* **Given records**
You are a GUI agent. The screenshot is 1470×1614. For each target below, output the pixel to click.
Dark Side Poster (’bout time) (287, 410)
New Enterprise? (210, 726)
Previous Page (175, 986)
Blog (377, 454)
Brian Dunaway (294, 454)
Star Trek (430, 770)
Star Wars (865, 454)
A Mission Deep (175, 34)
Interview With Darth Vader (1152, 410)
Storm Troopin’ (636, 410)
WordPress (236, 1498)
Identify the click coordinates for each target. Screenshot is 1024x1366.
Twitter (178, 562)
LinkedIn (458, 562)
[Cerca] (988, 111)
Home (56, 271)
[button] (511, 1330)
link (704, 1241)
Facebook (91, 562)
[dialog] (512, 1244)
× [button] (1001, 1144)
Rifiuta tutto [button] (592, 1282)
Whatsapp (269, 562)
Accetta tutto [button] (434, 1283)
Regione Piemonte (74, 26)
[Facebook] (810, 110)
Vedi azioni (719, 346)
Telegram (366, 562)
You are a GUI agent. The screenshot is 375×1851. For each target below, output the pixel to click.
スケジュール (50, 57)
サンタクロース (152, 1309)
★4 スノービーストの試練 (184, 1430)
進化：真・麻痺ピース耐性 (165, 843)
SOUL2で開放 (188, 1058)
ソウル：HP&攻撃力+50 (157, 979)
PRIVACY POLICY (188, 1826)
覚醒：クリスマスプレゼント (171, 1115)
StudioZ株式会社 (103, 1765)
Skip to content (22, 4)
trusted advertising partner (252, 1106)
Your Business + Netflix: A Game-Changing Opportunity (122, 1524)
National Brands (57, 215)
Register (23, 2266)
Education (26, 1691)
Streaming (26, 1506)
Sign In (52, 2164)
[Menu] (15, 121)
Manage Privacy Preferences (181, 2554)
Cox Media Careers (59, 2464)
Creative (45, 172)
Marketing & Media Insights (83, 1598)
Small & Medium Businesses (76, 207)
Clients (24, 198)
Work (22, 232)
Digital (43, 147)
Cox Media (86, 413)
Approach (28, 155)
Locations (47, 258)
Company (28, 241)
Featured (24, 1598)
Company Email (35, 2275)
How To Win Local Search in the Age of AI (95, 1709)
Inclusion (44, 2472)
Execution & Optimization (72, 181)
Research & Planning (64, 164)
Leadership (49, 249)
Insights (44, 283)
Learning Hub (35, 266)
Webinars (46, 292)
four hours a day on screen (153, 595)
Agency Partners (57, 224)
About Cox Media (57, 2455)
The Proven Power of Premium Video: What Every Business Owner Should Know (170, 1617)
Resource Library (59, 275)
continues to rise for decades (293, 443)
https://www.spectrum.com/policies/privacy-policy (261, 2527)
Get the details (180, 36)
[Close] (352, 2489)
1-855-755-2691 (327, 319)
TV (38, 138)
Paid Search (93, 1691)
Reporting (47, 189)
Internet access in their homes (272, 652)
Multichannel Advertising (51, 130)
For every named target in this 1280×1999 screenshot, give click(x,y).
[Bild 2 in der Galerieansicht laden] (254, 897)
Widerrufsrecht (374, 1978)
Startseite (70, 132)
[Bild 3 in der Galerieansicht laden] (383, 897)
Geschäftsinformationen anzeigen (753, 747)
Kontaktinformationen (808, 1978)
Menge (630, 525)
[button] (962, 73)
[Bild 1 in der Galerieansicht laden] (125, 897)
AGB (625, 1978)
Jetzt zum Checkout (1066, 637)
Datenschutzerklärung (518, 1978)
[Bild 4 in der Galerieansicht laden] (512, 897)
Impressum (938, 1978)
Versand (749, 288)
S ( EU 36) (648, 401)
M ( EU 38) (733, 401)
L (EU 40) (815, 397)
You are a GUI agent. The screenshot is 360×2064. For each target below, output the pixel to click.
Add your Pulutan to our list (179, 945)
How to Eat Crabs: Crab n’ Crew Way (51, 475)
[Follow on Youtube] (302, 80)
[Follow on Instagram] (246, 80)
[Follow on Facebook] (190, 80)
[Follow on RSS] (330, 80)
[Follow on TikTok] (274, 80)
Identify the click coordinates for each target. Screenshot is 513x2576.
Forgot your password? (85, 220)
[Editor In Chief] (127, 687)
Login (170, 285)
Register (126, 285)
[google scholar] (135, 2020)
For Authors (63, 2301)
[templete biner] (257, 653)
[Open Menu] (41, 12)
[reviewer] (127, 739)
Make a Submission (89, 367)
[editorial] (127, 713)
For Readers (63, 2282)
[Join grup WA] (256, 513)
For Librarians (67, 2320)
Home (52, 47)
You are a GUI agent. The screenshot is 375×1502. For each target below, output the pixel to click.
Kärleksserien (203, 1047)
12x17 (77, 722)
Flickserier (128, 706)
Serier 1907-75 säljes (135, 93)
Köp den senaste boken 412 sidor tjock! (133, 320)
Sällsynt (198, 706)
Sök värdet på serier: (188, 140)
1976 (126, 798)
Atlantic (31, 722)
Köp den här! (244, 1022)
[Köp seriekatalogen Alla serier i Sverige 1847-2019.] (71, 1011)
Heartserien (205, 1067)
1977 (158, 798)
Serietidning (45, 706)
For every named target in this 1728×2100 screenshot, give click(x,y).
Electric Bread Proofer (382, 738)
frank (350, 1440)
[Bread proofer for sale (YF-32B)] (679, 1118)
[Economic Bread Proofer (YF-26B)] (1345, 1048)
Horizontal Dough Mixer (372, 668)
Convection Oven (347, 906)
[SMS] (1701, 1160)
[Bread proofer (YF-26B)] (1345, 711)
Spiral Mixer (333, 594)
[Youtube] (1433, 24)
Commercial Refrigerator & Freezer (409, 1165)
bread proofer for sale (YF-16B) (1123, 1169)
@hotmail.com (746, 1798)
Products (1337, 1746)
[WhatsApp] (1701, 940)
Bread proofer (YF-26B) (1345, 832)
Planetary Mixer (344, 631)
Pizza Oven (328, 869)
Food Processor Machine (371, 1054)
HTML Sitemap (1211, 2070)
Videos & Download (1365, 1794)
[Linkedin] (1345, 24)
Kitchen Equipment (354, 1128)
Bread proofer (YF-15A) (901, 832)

* **Task goal**
Now output the listing above, exactly as it appears.

* **Completed task**
You are a GUI agent. The screenshot is 1470×1614. For each target below, output the pixel to click.
Dark Side Poster (’bout time) (287, 410)
New Enterprise? (210, 726)
Previous Page (175, 986)
Blog (377, 454)
Brian Dunaway (294, 454)
Star Trek (430, 770)
Star Wars (865, 454)
A Mission Deep (175, 34)
Interview With Darth Vader (1152, 410)
Storm Troopin’ (636, 410)
WordPress (236, 1498)
Identify the click coordinates for each target. Screenshot is 1024x1366.
Twitter (178, 562)
LinkedIn (458, 562)
[Cerca] (988, 111)
Home (56, 271)
[button] (511, 1330)
link (704, 1241)
Facebook (91, 562)
[dialog] (512, 1244)
× [button] (1001, 1144)
Rifiuta tutto [button] (592, 1282)
Whatsapp (269, 562)
Accetta tutto [button] (434, 1283)
Regione Piemonte (74, 26)
[Facebook] (810, 110)
Vedi azioni (719, 346)
Telegram (366, 562)
You are a GUI agent. The screenshot is 375×1851. For each target below, output the pixel to click.
スケジュール (50, 57)
サンタクロース (152, 1309)
★4 スノービーストの試練 (184, 1430)
進化：真・麻痺ピース耐性 (165, 843)
SOUL2で開放 (188, 1058)
ソウル：HP&攻撃力+50 (157, 979)
PRIVACY POLICY (188, 1826)
覚醒：クリスマスプレゼント (171, 1115)
StudioZ株式会社 (103, 1765)
Skip to content (22, 4)
trusted advertising partner (252, 1106)
Your Business + Netflix: A Game-Changing Opportunity (122, 1524)
National Brands (57, 215)
Register (23, 2266)
Education (26, 1691)
Streaming (26, 1506)
Sign In (52, 2164)
[Menu] (15, 121)
Manage Privacy Preferences (181, 2554)
Cox Media Careers (59, 2464)
Creative (45, 172)
Marketing & Media Insights (83, 1598)
Small & Medium Businesses (76, 207)
Clients (24, 198)
Work (22, 232)
Digital (43, 147)
Cox Media (86, 413)
Approach (28, 155)
Locations (47, 258)
Company (28, 241)
Featured (24, 1598)
Company Email (35, 2275)
How To Win Local Search in the Age of AI (95, 1709)
Inclusion (44, 2472)
Execution & Optimization (72, 181)
Research & Planning (64, 164)
Leadership (49, 249)
Insights (44, 283)
Learning Hub (35, 266)
Webinars (46, 292)
four hours a day on screen (153, 595)
Agency Partners (57, 224)
About Cox Media (57, 2455)
The Proven Power of Premium Video: What Every Business Owner Should Know (170, 1617)
Resource Library (59, 275)
continues to rise for decades (293, 443)
https://www.spectrum.com/policies/privacy-policy (261, 2527)
Get the details (180, 36)
[Close] (352, 2489)
1-855-755-2691 (327, 319)
TV (38, 138)
Paid Search (93, 1691)
Reporting (47, 189)
Internet access in their homes (272, 652)
Multichannel Advertising (51, 130)
For every named target in this 1280×1999 screenshot, give click(x,y).
[Bild 2 in der Galerieansicht laden] (254, 897)
Widerrufsrecht (374, 1978)
Startseite (70, 132)
[Bild 3 in der Galerieansicht laden] (383, 897)
Geschäftsinformationen anzeigen (753, 747)
Kontaktinformationen (808, 1978)
Menge (630, 525)
[button] (962, 73)
[Bild 1 in der Galerieansicht laden] (125, 897)
AGB (625, 1978)
Jetzt zum Checkout (1066, 637)
Datenschutzerklärung (518, 1978)
[Bild 4 in der Galerieansicht laden] (512, 897)
Impressum (938, 1978)
Versand (749, 288)
S ( EU 36) (648, 401)
M ( EU 38) (733, 401)
L (EU 40) (815, 397)
You are a GUI agent. The screenshot is 360×2064. For each target below, output the pixel to click.
Add your Pulutan to our list (179, 945)
How to Eat Crabs: Crab n’ Crew Way (51, 475)
[Follow on Youtube] (302, 80)
[Follow on Instagram] (246, 80)
[Follow on Facebook] (190, 80)
[Follow on RSS] (330, 80)
[Follow on TikTok] (274, 80)
Identify the click coordinates for each target. Screenshot is 513x2576.
Forgot your password? (85, 220)
[Editor In Chief] (127, 687)
Login (170, 285)
Register (126, 285)
[google scholar] (135, 2020)
For Authors (63, 2301)
[templete biner] (257, 653)
[Open Menu] (41, 12)
[reviewer] (127, 739)
Make a Submission (89, 367)
[editorial] (127, 713)
For Readers (63, 2282)
[Join grup WA] (256, 513)
For Librarians (67, 2320)
Home (52, 47)
You are a GUI agent. The screenshot is 375×1502. For each target below, output the pixel to click.
Kärleksserien (203, 1047)
12x17 (77, 722)
Flickserier (128, 706)
Serier 1907-75 säljes (135, 93)
Köp den senaste boken 412 sidor tjock! (133, 320)
Sällsynt (198, 706)
Sök värdet på serier: (188, 140)
1976 (126, 798)
Atlantic (31, 722)
Köp den här! (244, 1022)
[Köp seriekatalogen Alla serier i Sverige 1847-2019.] (71, 1011)
Heartserien (205, 1067)
1977 (158, 798)
Serietidning (45, 706)
For every named target in this 1728×2100 screenshot, give click(x,y).
Electric Bread Proofer (382, 738)
frank (350, 1440)
[Bread proofer for sale (YF-32B)] (679, 1118)
[Economic Bread Proofer (YF-26B)] (1345, 1048)
Horizontal Dough Mixer (372, 668)
Convection Oven (347, 906)
[SMS] (1701, 1160)
[Bread proofer (YF-26B)] (1345, 711)
Spiral Mixer (333, 594)
[Youtube] (1433, 24)
Commercial Refrigerator & Freezer (409, 1165)
bread proofer for sale (YF-16B) (1123, 1169)
@hotmail.com (746, 1798)
Products (1337, 1746)
[WhatsApp] (1701, 940)
Bread proofer (YF-26B) (1345, 832)
Planetary Mixer (344, 631)
Pizza Oven (328, 869)
Food Processor Machine (371, 1054)
HTML Sitemap (1211, 2070)
Videos & Download (1365, 1794)
[Linkedin] (1345, 24)
Kitchen Equipment (354, 1128)
Bread proofer (YF-15A) (901, 832)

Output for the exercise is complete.